Comparison of fecal pyruvate kinase isoform M2 and calprotectin in acute diarrhea in hospitalized children

Elzbieta Czub 1, Jan K Nowak 2, Jerzy Moczko 3, Aleksandra Lisowska 2, Aleksandra Banaszkiewicz 4, Tomasz Banasiewicz 5, Jaroslaw Walkowiak 1,a
PMCID: PMC3998021  PMID: 24759699

Abstract

Fecal concentrations of pyruvate kinase isoform M2 (M2-PK) and calprotectin (FC) serve as biomarkers of inflammation of gastrointestinal mucosa. The value of M2-PK in discriminating between patients with viral and bacterial acute diarrhea (AD) is currently unknown. We analyzed M2-PK and FC concentrations in fifty hospitalized children with AD (29 of which were caused by rotavirus and 21 by Salmonella enteritidis) as well as 32 healthy subjects. There was no difference in the areas under the receiver operating characteristic curves plotted for the two tests in differentiating rotaviral from bacterial AD. The sensitivity and specificity of M2-PK at optimal cut-off (20 U/g) were 75.9% and 71.4%, respectively. M2-PK and FC had similar values in distinguishing between children with AD caused by rotavirus and Salmonella enteritidis. The performance of both tests in hospitalized patients did not meet the needs of everyday clinical practice. Moreover, no advantage of fecal tests over the measurement of CRP was documented.

Pyruvate kinase embryonic isoform M2 (M2-PK) is an enzyme responsible for phosphate group transfer in glycolysis1. It has been shown that M2-PK dimers and tetramers are present in proliferating cells in different tissues2. Because M2-PK is also present in leukocytes, it can be found in fecal masses that are formed while in contact with the inflamed mucosa of the gastrointestinal tract1. As M2-PK stability is high, its concentrations in stools can reflect gastrointestinal inflammation. Two main proposed uses of M2-PK in gastroenterology are the assessment of inflammatory bowel diseases (IBD) severity and cancer screening3. We described the potential of M2-PK as a biomarker of pediatric IBD activity4.

_SUPPLIED DATA_

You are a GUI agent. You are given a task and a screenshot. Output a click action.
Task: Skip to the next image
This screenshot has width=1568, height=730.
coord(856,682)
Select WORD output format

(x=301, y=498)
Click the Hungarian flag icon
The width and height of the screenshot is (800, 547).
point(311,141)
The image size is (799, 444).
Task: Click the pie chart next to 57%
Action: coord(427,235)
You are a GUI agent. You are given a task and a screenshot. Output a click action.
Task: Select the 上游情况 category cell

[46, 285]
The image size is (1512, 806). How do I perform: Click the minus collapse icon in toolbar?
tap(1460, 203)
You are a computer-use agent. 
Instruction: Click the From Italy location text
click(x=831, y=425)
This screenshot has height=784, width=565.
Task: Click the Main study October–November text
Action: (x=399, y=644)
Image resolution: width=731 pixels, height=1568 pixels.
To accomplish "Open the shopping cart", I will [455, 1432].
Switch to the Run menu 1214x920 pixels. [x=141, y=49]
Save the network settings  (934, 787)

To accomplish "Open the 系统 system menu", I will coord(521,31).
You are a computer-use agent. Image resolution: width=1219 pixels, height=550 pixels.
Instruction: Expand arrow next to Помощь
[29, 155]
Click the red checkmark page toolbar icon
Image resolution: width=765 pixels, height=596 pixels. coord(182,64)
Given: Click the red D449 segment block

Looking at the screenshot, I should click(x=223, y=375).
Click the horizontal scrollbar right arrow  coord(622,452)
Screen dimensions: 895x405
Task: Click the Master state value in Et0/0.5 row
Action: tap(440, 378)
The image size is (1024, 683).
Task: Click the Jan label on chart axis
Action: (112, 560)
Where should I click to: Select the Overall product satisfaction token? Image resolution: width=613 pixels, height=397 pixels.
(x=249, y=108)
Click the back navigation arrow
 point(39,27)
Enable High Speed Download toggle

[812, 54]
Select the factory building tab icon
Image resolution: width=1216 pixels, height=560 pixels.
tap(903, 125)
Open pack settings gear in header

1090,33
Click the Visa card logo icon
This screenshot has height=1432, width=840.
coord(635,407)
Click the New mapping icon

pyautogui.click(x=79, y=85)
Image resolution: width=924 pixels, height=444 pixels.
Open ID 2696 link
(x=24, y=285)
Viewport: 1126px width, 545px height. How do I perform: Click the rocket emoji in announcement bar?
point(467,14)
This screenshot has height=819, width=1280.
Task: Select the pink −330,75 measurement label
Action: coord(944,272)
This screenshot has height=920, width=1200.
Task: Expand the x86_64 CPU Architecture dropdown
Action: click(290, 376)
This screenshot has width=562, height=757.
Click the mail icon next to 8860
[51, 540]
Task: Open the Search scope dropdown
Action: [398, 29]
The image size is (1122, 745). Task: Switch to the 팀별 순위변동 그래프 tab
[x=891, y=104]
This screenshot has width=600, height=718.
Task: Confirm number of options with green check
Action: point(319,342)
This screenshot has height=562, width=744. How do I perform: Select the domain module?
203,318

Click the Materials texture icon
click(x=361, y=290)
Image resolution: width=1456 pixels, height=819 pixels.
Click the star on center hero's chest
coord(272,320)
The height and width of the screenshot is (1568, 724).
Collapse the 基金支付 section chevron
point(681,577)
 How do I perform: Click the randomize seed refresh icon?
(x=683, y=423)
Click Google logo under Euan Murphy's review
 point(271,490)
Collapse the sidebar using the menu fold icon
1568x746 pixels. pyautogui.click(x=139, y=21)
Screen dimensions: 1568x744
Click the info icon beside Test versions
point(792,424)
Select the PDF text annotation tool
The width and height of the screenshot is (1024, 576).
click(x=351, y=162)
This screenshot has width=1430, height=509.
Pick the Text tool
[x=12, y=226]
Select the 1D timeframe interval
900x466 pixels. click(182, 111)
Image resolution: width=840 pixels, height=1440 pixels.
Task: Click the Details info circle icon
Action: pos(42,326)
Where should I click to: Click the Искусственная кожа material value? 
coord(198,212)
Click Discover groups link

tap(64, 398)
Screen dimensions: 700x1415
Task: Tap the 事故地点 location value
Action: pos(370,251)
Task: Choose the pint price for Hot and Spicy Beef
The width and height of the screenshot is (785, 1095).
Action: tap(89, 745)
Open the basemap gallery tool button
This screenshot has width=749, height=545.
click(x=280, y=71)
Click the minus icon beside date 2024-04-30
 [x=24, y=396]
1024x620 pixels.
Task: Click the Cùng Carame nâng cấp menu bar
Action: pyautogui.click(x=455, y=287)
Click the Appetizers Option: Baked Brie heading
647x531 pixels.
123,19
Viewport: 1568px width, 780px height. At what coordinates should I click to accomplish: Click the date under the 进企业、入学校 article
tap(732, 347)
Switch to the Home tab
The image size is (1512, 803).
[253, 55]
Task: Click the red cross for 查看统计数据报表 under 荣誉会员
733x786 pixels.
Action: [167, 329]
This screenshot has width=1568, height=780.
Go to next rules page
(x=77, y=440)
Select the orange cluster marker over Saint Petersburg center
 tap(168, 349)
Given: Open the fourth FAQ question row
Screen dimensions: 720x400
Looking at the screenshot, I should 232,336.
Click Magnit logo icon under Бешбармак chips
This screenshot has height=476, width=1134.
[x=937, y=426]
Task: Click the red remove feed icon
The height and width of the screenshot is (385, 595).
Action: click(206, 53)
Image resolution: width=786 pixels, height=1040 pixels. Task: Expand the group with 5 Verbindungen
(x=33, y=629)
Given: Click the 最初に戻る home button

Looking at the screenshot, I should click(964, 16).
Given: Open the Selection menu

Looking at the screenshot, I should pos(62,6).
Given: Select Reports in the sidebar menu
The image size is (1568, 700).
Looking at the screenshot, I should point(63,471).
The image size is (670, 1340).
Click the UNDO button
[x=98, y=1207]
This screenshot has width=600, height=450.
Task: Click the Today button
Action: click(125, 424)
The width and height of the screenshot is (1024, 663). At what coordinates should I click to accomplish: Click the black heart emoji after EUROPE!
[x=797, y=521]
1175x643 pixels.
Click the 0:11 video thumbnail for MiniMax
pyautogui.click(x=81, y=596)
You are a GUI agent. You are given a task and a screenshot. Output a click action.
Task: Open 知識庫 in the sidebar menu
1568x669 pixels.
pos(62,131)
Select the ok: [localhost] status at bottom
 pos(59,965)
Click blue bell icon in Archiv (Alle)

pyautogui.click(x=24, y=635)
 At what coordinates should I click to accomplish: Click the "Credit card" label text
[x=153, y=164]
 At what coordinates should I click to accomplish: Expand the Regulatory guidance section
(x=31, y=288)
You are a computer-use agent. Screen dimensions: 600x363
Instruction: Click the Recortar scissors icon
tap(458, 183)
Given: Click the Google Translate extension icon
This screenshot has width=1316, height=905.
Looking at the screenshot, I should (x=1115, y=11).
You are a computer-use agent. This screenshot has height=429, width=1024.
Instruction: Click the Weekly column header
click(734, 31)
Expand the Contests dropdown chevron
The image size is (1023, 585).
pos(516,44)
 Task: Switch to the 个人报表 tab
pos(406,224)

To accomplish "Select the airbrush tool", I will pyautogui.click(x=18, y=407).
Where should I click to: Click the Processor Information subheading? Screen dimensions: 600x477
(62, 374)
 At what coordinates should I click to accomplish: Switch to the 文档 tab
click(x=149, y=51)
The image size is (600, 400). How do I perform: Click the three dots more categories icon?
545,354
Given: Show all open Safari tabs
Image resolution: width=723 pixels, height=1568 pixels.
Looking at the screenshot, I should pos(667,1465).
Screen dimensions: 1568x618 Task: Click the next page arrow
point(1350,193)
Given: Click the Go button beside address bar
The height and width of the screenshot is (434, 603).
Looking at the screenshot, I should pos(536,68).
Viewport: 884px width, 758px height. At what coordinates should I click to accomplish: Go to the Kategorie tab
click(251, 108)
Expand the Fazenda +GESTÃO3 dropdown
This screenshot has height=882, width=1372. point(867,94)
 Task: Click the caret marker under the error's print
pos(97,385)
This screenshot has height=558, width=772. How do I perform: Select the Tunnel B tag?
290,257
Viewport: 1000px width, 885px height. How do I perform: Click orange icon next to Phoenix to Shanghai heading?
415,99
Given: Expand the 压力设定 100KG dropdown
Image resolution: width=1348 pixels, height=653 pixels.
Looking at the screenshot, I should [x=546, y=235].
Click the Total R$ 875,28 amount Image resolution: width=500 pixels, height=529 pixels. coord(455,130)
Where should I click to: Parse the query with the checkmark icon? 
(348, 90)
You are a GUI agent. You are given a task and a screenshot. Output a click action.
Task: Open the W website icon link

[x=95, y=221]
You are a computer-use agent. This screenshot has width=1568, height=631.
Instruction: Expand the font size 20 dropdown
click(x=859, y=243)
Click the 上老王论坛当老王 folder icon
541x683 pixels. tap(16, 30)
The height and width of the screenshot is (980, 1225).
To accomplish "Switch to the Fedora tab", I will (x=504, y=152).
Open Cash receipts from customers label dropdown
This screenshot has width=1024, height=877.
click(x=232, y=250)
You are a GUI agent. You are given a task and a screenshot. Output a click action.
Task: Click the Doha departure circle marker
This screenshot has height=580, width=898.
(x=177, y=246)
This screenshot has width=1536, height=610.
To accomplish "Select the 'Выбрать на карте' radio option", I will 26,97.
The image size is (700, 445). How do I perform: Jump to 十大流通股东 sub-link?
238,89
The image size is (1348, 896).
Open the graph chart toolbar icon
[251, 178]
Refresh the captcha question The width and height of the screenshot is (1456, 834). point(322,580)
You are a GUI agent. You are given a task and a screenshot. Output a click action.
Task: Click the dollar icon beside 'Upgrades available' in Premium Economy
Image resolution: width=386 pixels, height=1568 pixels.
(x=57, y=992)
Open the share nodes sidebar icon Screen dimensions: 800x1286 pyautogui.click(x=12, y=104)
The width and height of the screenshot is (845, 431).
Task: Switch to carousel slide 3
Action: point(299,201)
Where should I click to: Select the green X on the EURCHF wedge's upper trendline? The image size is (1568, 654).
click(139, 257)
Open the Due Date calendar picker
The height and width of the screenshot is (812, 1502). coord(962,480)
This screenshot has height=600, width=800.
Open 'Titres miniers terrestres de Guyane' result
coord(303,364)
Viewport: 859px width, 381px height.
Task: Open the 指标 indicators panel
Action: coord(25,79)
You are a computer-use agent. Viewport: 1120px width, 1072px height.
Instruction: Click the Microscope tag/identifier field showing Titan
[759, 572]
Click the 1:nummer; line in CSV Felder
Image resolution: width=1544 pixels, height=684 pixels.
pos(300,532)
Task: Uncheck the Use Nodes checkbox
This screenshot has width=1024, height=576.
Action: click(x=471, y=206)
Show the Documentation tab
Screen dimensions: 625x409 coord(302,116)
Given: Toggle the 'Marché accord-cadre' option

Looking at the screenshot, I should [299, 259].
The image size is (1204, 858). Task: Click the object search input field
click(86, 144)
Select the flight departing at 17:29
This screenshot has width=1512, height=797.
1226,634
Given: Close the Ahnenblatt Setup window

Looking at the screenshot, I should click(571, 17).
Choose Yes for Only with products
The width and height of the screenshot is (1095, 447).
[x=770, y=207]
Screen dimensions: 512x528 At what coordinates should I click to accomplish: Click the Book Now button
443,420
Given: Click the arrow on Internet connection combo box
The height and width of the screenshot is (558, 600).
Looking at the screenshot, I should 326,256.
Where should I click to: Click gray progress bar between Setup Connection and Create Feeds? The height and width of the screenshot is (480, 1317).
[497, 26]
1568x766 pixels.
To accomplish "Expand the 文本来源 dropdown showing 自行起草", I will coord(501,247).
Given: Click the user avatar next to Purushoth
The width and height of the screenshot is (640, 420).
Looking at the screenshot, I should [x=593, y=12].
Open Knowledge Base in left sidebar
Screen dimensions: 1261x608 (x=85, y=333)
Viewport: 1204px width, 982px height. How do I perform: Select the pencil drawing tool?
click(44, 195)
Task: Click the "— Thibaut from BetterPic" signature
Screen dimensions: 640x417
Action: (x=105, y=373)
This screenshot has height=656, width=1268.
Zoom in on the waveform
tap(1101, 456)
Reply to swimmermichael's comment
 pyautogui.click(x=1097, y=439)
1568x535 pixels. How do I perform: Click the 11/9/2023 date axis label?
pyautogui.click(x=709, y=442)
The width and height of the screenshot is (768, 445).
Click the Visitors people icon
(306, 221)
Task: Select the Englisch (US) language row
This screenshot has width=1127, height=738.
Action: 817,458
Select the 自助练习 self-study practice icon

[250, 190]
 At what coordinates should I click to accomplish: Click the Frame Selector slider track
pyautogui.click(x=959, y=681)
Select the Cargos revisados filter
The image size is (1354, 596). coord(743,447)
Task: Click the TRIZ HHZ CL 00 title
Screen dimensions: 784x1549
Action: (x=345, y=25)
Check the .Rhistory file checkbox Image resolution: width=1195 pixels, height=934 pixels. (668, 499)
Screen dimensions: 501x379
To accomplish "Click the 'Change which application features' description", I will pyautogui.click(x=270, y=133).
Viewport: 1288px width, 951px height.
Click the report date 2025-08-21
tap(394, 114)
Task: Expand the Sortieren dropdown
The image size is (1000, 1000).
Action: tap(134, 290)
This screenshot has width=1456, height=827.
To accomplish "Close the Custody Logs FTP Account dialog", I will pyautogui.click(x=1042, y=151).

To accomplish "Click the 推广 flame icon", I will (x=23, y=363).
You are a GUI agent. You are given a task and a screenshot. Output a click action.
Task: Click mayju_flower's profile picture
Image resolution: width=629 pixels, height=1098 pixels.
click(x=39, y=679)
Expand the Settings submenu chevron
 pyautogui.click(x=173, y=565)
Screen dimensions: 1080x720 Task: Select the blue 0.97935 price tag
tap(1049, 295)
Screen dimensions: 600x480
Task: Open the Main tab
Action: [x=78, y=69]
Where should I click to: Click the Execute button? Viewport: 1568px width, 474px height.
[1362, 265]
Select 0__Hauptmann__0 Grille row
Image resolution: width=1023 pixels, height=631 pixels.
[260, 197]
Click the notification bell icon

_QUESTIONS ON THE MATERIAL_
1 – Answer these questions from the fecal M2-PK and calprotectin study text:
(a) How many healthy subjects were included in the analysis?
(b) What was the optimal cut-off for M2-PK?
(c) What job does M2-PK perform in glycolysis?
2 – Carry the fecal M2-PK and calprotectin study text forward from its last sentence.
The listing has no role in these tasks.

_NUMBERED RESPONSES_
1 –
(a) 32
(b) 20 U/g
(c) It transfers a phosphate group.

2 –
Calprotectin is a protein of the S100 family that represents over 40% of the proteins found in the neutrophils' cytosol. Calprotectin can halt bacterial growth, playing an important role in non-specific immune reactions5. Concentrations of fecal calprotectin (FC) have been measured in patients with IBD, and it was shown that they may serve a role in disease activity assessment6 and relapse prediction7. The most recent findings on this topic are summarized in a recent review by Henderson et al.8.

In 2008 Shastri et al.9 analyzed FC levels in 2383 samples provided by adult patients with acute diarrhea (AD). They observed that FC had a specificity and sensitivity of 83% and 87%, respectively, in identifying patients with positive stool cultures. In 2010, Sýkora et al. investigated FC levels in 66 children with acute gastroenteritis and in 41 healthy controls10. Sensitivity and specificity of FC in identifying patients with bacterial cause of gastroenteritis among all enrolled subjects were 93% and 88%, respectively, at a cut-off level of 103.9 μg/g.

So far, the three groups have compared the diagnostic value of M2-PK and FC in IBD11,12,13. However, to date, no studies have been published on the potential of M2-PK and FC in the differential diagnosis of the etiology of AD. The aim of this study was to address this problem by comparing M2-PK and FC in children with AD caused by rotavirus (AD-RV) and Salmonella enteritidis (AD-SE).

Results

M2-PK and FC median concentrations in patients with AD-RV and AD-SE were significantly higher than in HS (p < 0.0001 for all four comparisons; Table 1). The AUC for ROC describing the performance of M2-PK and FC in discriminating between patients with AD-RV and HS were 0.93 (95% CI 0.87–0.99, p < 0.0001) and 0.89 (0.81–0.97, p < 0.0001), respectively.

Table 1. Pyruvate kinase embryonic isoform M2 (M2-PK) and calprotectin (FC) fecal concentrations in patients with acute diarrhea (AD) caused by infection with rotavirus (AD-RV) and Salmonella enteritidis (AD-SE), and in healthy subjects (HS). The data are presented as median [interquartile range].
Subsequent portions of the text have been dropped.